A one-dimensional drift-jump particle process.

In the Hammersley process (Aldous-Diaconis 1995), at each time \( t>0\) there are a (two-sided) infinite number of particles at positions \( 0 < \ldots < X_{-1}(t) < X_0(t) < X_1(t) < \ldots < \infty\) and the dynamics are
Events occur as a rate-1 space-time Poisson point process on \( (0,\infty) \times (0,\infty) \). When an event occurs at \( (x_0,t_0) \), the closest particle to the right of \(x_0\) is moved to \(x_0\).
This arose as one of many aspects of the "longest increasing subsequence of a uniform random permutations" problem, and the relation is most clearly seen using the patience sorting representation (Aldous-Diaconis 1999).
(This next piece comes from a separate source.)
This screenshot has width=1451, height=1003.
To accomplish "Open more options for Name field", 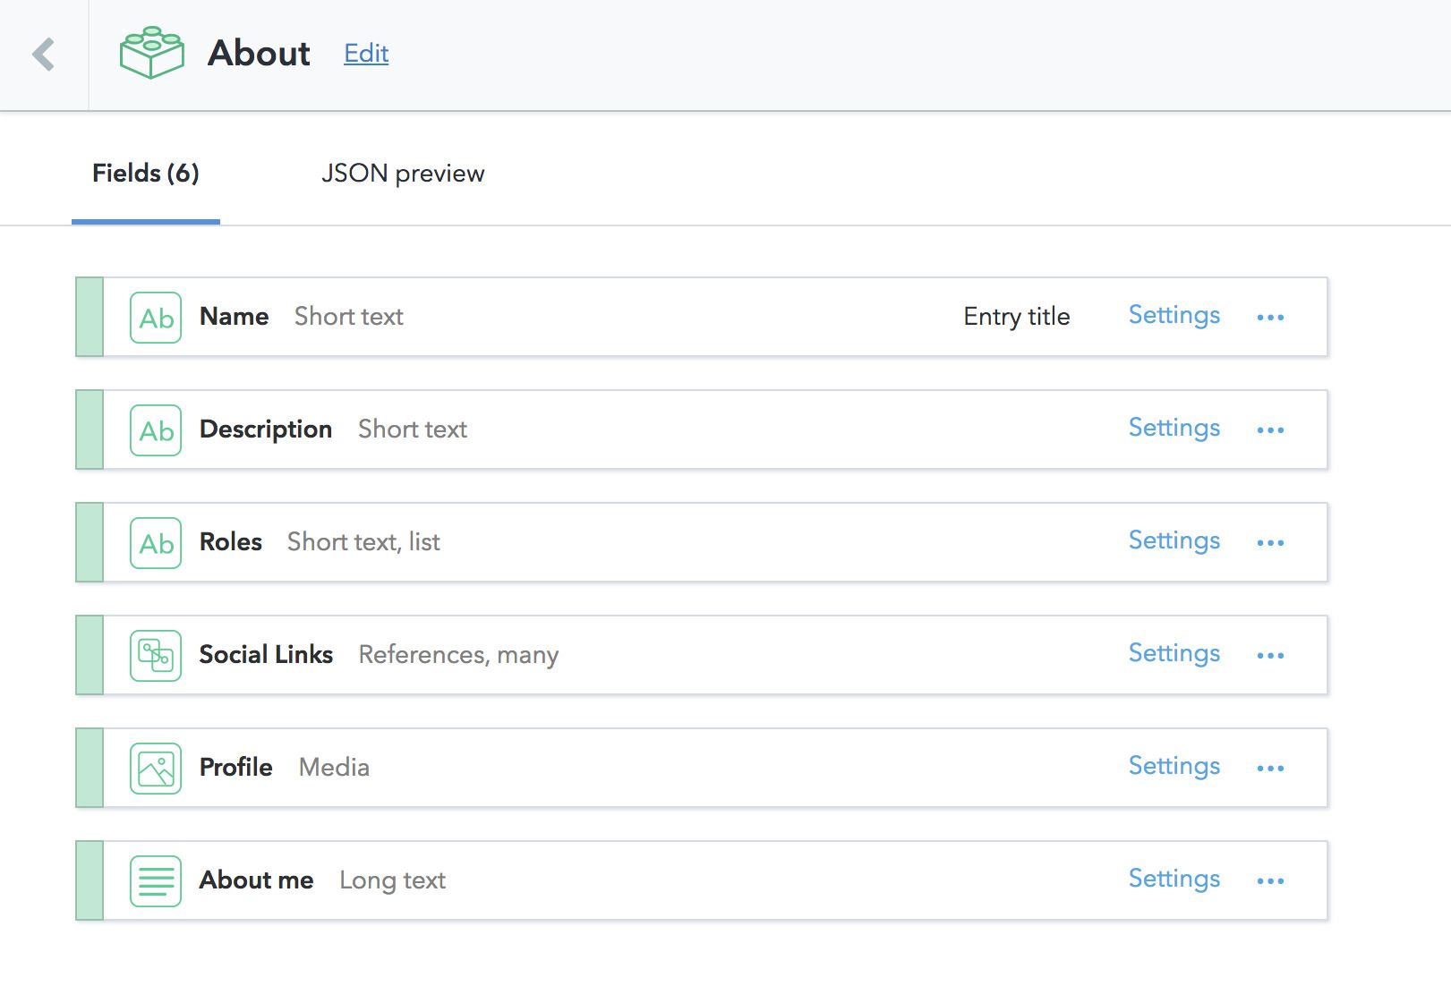I will click(x=1270, y=318).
But there is also a different limit process which arises by considering, instead of a scaling limit, only the first \(k\) piles in patience sorting, corresponding in a sense to considering only the start of the subsequence. In this process there are \(k\) particles at positions \( 0 < X_1(t) < X_2(t) < \ldots < X_k(t) \) and the dynamics are
Events occur as a rate-1 space-time Poisson point process on \( (0,\infty) \times (0,\infty) \). When an event occurs at \( (x_0,t_0) \), the closest particle (if any) to the right of \(x_0\) is moved to \(x_0\). Also the particles move to the right at speed linearly increasing in space: \( dX_i(t)/dt = X_i(t) \).
In fact these distributions are consistent as \(k\) varies, and so define an infinite particle process. This process is mentioned briefly in section 5.2 of Aldous-Diaconis 1999. By soft arguments this process has a unique stationary distribution.

Problem. Give some (fairly explicit) description of the stationary distribution.

History. Some analysis is attempted in section 4.1 of these unfinished unpublished 1993 notes from which the two published papers above were mined and refined. The problem was often mentioned in subsequent conversations. Posted here February 2018.